Recto, however, admitted that the 24 hostages the ISIS-affiliate group is holding are what prevent the military from unleashing its full might for fears that they will be harmed in the crossfight.
"I think even the President can only privately curse them kasi baka magwala at saktan ang mga bihag. Imagine, even the President's trademark in effect has been taken hostage by this group," he said.
Recto described the ASG as the "most violent criminal syndicate" in the country today, saying that its "barbarity" has already made it among Asia's most brutal groups.
"In terms of damage to the national image, the Abu Sayyaf has caused more than what a hundred drug syndicates had done," Recto said.
While total loot of Abu Sayyaf has been estimated to be more than a billion pesos, what is hard to quantify are the losses they had inflicted on the economy, Recto said.
"Lands are idled by farmers too afraid to till, vacation plans are cancelled by tourists who are discouraged by bad publicity, investments are aborted," he added.
Recto said one immediate concern is to stop the Abu Sayyaf from snatching more hostages. "Their inventory of captives for ransom must not increase. "
"There could be hindrances in rescuing hostages.
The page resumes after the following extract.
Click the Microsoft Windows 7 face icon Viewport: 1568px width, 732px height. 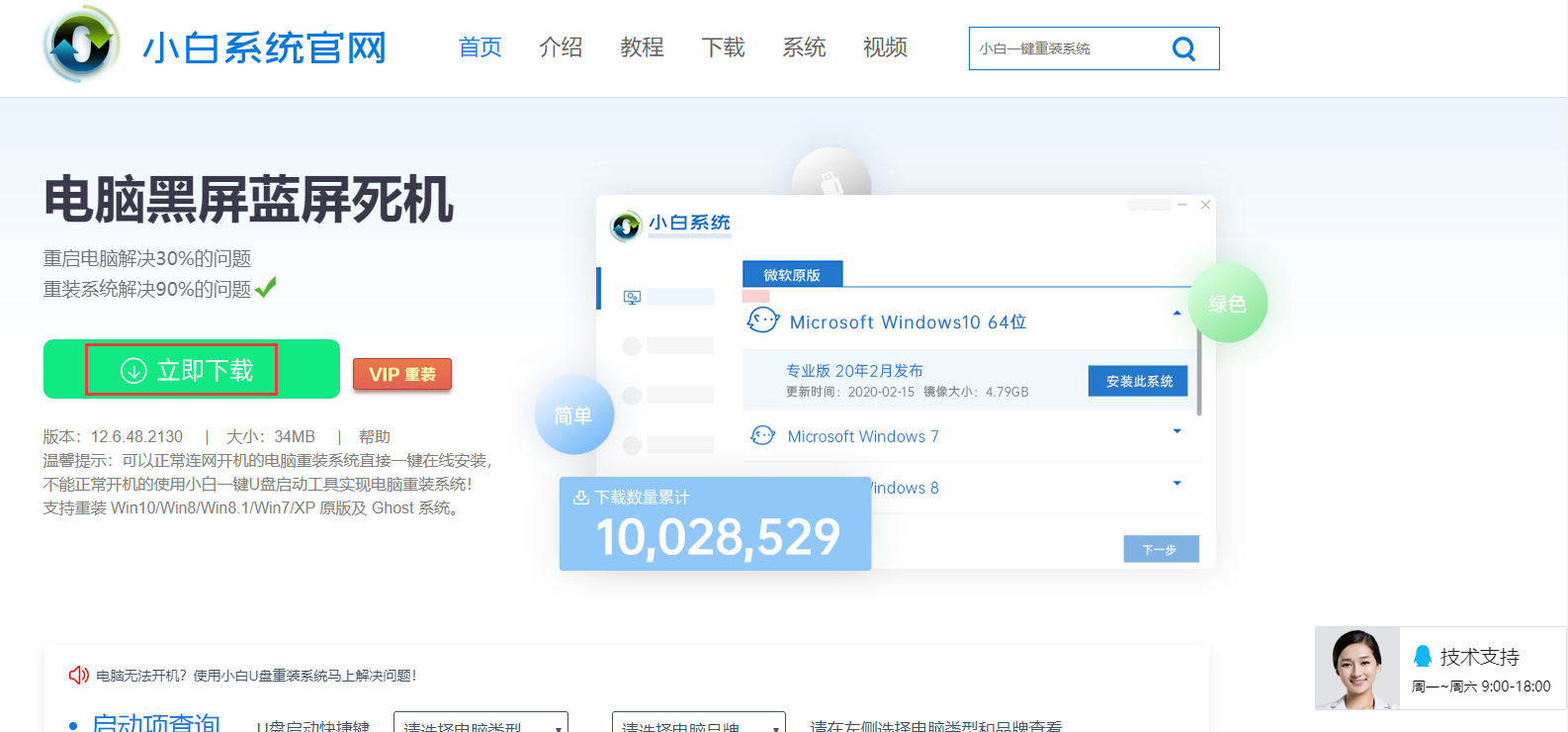tap(762, 435)

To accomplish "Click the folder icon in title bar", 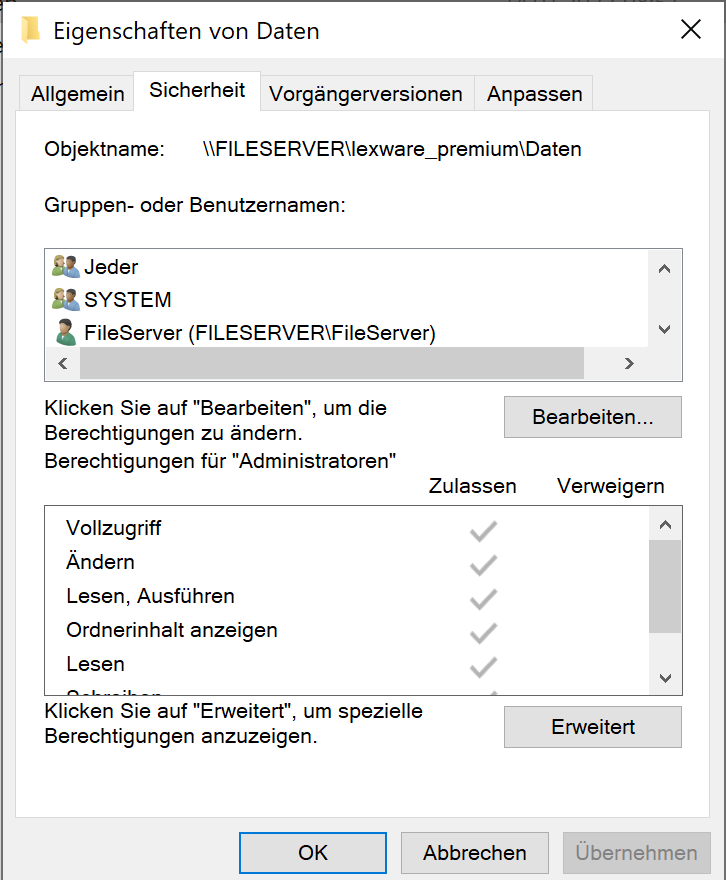I will pos(31,31).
But none in preventing them from kidnapping more," he said.
"What is giving our image a black eye is that while we are too afraid to fish in our waters for fear of the Chinese, here are these bad guys who are using these waters as kidnap grounds," he lamented.
Many of the Abu Sayyaf hostages were grabbed on boats transiting through Philippine waters in the unprotected Southern backdoor.